1. Benefits may only replace about 40% of your pre-retirement earnings (or less)

One of the worst mistakes you might make is assuming that Social Security will replace your entire pre-retirement paycheck each month, and saving little to nothing because of that. At best, Social Security will take the place of about 40% of what you earn. And this assumes that your income is fairly average.

If you’re a higher earner, don’t expect Social Security to cover 40% of your pre-retirement earnings. The program has a maximum benefit it pays retirees each month, and if you’re earning $400,000 a year, you won’t get anywhere close to 40% of that once you sign up.

Your best bet, in fact, is to get an estimate of the benefit you’re entitled to. Creating an account on the Social Security Administration’s website will give you access to your earnings statements, which will contain an estimate of your retirement benefit each year based on updates to your wage history. This number should get increasingly accurate as your retirement nears, but it’s a good starting point even when you’re fairly young.

2. Benefits can be claimed by people who have never worked

You might assume that if you don’t work, you won’t be able to collect Social Security in retirement. But you may be forgetting that the program pays spousal benefits.

You can collect spousal benefits on a current or former spouse’s record. If you’re divorced and looking to claim benefits on your ex’s record, you can do so if your marriage lasted at least 10 years and you’re not remarried. In that situation, you don’t even have to wait for your former spouse to sign up for Social Security themself.

If you’re married, you will need to wait for your spouse to claim Social Security before you can take spousal benefits. Either way, your spousal benefit is worth up to 50% of what your current or former spouse is entitled to at their full retirement age (FRA).

3. Benefits shouldn’t be delayed beyond the age of 70

If you want to avoid a reduction to your monthly Social Security benefit, you’ll need to sit tight until FRA to claim it. That age is 67 if you were born in 1960 or later.

There’s an upside to delaying your claim past that point, though. Each year you hold off beyond FRA gives your monthly benefit an 8% boost.

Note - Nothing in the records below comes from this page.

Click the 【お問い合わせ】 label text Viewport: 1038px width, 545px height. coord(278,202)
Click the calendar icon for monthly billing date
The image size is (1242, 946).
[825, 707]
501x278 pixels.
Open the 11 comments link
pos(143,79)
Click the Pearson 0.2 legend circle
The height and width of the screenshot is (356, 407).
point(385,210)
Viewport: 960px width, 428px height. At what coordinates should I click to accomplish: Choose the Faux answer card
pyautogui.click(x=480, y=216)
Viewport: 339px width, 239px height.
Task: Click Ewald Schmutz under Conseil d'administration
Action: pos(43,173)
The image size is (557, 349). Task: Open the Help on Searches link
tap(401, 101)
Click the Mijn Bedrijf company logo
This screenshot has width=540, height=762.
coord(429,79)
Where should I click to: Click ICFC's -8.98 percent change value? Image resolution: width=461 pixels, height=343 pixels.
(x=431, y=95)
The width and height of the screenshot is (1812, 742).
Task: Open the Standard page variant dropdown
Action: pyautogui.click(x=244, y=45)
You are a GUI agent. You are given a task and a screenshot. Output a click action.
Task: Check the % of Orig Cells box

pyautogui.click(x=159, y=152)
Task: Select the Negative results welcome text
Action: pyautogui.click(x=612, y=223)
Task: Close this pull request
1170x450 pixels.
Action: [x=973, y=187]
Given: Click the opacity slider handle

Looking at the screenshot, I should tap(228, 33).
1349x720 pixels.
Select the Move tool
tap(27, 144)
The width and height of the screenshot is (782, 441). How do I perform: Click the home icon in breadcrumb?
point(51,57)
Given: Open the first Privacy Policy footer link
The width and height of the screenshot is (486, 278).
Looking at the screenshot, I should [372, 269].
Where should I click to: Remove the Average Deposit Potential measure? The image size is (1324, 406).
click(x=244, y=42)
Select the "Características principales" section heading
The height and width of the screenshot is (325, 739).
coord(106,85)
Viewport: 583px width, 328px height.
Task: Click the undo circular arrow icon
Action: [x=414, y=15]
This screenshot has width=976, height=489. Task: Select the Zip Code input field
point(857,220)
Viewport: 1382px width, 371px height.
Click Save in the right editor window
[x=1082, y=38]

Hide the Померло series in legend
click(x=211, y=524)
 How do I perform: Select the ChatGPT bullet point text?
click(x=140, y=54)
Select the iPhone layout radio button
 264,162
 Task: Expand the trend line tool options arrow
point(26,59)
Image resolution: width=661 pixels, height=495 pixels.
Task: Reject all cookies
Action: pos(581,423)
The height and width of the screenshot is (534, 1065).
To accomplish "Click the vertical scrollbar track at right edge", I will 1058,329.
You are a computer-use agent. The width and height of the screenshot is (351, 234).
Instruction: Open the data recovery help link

But you don’t want to wait on Social Security indefinitely. You won’t get credit for a delayed filing beyond the age of 70, so holding off beyond that point only means missing out on income you could be using.

Social Security’s numerous rules may seem complicated, but it’s best to familiarize yourself with as many as possible. This puts you in a great position to not only score a higher monthly benefit if that’s a goal of yours, but to plan savvily for retirement from a financial perspective.